## [Items from a data source]
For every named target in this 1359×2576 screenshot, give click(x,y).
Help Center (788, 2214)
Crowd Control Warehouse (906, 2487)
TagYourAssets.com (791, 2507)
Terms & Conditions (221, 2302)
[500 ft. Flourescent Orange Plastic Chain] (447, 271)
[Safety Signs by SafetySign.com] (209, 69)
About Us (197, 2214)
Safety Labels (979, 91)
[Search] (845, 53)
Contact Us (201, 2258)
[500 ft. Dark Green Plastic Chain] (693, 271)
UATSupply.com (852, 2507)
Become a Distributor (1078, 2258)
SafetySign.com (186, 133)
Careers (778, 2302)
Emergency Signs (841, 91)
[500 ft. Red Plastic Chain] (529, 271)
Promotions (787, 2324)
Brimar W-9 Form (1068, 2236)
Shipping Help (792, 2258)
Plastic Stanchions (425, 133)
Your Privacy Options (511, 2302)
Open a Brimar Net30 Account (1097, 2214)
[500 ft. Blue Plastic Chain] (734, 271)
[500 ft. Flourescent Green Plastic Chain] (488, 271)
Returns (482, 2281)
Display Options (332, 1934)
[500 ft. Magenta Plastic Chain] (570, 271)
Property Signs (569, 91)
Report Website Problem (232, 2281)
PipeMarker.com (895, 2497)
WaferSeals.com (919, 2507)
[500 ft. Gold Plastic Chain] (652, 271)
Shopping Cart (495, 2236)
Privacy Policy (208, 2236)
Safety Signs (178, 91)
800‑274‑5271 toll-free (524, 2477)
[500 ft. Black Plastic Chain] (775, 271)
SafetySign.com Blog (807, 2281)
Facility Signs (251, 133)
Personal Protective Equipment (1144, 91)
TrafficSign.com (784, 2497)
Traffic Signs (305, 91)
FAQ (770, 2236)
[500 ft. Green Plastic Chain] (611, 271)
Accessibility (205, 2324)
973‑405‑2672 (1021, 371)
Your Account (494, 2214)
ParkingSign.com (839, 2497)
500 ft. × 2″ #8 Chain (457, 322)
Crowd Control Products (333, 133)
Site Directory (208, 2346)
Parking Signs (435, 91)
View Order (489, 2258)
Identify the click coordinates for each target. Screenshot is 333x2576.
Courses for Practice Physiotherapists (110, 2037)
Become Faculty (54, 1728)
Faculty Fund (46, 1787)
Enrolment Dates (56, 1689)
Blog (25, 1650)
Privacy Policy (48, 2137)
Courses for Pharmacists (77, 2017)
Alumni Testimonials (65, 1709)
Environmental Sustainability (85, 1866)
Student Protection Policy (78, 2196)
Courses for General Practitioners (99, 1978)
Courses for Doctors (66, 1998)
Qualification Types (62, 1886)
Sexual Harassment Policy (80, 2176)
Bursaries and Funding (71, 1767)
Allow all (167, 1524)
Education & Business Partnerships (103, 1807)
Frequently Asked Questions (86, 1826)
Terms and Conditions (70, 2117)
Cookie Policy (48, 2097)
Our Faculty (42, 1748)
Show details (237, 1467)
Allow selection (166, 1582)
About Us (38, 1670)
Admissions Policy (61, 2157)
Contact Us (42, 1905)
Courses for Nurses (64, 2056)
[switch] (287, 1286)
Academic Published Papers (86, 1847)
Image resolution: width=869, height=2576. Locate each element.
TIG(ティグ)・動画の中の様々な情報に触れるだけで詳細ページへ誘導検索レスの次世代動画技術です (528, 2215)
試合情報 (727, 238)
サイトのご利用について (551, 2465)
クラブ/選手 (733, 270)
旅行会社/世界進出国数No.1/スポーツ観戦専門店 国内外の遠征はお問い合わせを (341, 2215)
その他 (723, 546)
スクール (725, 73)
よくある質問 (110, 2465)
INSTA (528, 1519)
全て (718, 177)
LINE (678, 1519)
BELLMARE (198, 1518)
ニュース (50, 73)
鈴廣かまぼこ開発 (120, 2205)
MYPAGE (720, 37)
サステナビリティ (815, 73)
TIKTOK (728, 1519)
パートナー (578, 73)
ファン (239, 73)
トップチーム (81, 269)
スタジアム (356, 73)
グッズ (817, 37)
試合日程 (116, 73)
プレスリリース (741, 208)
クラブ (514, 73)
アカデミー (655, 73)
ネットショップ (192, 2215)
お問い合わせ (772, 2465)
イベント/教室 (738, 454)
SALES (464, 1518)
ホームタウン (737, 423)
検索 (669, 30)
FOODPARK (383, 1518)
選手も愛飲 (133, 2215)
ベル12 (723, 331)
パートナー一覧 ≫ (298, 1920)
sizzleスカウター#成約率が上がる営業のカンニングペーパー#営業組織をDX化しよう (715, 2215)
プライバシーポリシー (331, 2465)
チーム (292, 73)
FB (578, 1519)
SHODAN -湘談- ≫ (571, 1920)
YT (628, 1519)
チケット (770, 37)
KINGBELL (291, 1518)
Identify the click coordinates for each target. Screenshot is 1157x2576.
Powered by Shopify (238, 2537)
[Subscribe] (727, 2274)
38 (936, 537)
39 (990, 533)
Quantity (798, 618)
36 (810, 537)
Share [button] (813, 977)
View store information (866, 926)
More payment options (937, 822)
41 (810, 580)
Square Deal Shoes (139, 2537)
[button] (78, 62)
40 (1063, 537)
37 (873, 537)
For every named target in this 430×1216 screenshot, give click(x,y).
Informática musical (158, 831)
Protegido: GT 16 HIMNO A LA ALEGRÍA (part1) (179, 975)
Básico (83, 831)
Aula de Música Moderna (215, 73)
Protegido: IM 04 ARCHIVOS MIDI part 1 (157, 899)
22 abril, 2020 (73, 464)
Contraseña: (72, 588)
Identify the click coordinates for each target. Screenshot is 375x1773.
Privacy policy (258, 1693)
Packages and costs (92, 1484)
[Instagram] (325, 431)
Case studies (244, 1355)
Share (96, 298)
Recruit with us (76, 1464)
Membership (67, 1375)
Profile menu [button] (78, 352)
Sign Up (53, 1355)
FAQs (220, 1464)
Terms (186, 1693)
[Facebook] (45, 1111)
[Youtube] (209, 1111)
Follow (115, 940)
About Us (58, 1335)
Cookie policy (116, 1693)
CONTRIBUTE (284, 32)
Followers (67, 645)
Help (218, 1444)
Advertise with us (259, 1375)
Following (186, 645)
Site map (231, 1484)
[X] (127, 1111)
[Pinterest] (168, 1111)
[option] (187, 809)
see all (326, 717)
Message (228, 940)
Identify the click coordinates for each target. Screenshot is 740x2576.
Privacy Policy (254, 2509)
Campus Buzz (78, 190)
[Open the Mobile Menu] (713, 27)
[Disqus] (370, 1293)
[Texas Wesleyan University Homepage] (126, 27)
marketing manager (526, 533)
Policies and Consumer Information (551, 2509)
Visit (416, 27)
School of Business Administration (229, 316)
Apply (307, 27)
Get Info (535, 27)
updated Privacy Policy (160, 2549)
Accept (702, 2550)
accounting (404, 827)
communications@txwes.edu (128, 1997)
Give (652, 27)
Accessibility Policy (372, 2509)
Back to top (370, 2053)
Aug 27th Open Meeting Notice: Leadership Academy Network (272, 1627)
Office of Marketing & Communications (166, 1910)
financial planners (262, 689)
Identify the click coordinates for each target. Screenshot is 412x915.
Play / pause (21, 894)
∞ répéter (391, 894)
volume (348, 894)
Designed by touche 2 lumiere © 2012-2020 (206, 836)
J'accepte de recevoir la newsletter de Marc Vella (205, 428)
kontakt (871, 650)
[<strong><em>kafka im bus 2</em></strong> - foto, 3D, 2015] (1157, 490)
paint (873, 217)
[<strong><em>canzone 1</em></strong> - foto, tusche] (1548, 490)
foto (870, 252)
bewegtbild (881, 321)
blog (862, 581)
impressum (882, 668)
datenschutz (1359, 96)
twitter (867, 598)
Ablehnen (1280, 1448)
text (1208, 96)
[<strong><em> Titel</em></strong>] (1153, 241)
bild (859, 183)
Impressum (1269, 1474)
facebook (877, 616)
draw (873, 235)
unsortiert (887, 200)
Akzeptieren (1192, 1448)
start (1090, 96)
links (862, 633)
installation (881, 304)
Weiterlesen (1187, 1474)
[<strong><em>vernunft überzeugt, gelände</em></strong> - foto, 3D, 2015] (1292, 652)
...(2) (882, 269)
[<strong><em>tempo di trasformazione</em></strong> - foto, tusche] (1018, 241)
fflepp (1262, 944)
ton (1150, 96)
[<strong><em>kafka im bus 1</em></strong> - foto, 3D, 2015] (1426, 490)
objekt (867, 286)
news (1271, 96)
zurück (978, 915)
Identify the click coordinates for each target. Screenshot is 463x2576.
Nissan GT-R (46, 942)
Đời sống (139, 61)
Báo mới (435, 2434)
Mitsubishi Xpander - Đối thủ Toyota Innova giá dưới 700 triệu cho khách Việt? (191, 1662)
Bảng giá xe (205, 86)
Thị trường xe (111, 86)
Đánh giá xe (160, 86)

## [Task to carry out]
Set down exactly the lines of the data above, beginning with the line that has "ベル12 (723, 331)" and ending with the line that has "[Disqus] (370, 1293)", and no others.

## [Your response]
ベル12 (723, 331)
パートナー一覧 ≫ (298, 1920)
sizzleスカウター#成約率が上がる営業のカンニングペーパー#営業組織をDX化しよう (715, 2215)
プライバシーポリシー (331, 2465)
チーム (292, 73)
FB (578, 1519)
SHODAN -湘談- ≫ (571, 1920)
YT (628, 1519)
チケット (770, 37)
KINGBELL (291, 1518)
Identify the click coordinates for each target. Screenshot is 1157x2576.
Powered by Shopify (238, 2537)
[Subscribe] (727, 2274)
38 (936, 537)
39 (990, 533)
Quantity (798, 618)
36 (810, 537)
Share [button] (813, 977)
View store information (866, 926)
More payment options (937, 822)
41 (810, 580)
Square Deal Shoes (139, 2537)
[button] (78, 62)
40 (1063, 537)
37 (873, 537)
For every named target in this 430×1216 screenshot, give click(x,y).
Informática musical (158, 831)
Protegido: GT 16 HIMNO A LA ALEGRÍA (part1) (179, 975)
Básico (83, 831)
Aula de Música Moderna (215, 73)
Protegido: IM 04 ARCHIVOS MIDI part 1 (157, 899)
22 abril, 2020 (73, 464)
Contraseña: (72, 588)
Identify the click coordinates for each target. Screenshot is 375x1773.
Privacy policy (258, 1693)
Packages and costs (92, 1484)
[Instagram] (325, 431)
Case studies (244, 1355)
Share (96, 298)
Recruit with us (76, 1464)
Membership (67, 1375)
Profile menu [button] (78, 352)
Sign Up (53, 1355)
FAQs (220, 1464)
Terms (186, 1693)
[Facebook] (45, 1111)
[Youtube] (209, 1111)
Follow (115, 940)
About Us (58, 1335)
Cookie policy (116, 1693)
CONTRIBUTE (284, 32)
Followers (67, 645)
Help (218, 1444)
Advertise with us (259, 1375)
Following (186, 645)
Site map (231, 1484)
[X] (127, 1111)
[Pinterest] (168, 1111)
[option] (187, 809)
see all (326, 717)
Message (228, 940)
Identify the click coordinates for each target. Screenshot is 740x2576.
Privacy Policy (254, 2509)
Campus Buzz (78, 190)
[Open the Mobile Menu] (713, 27)
[Disqus] (370, 1293)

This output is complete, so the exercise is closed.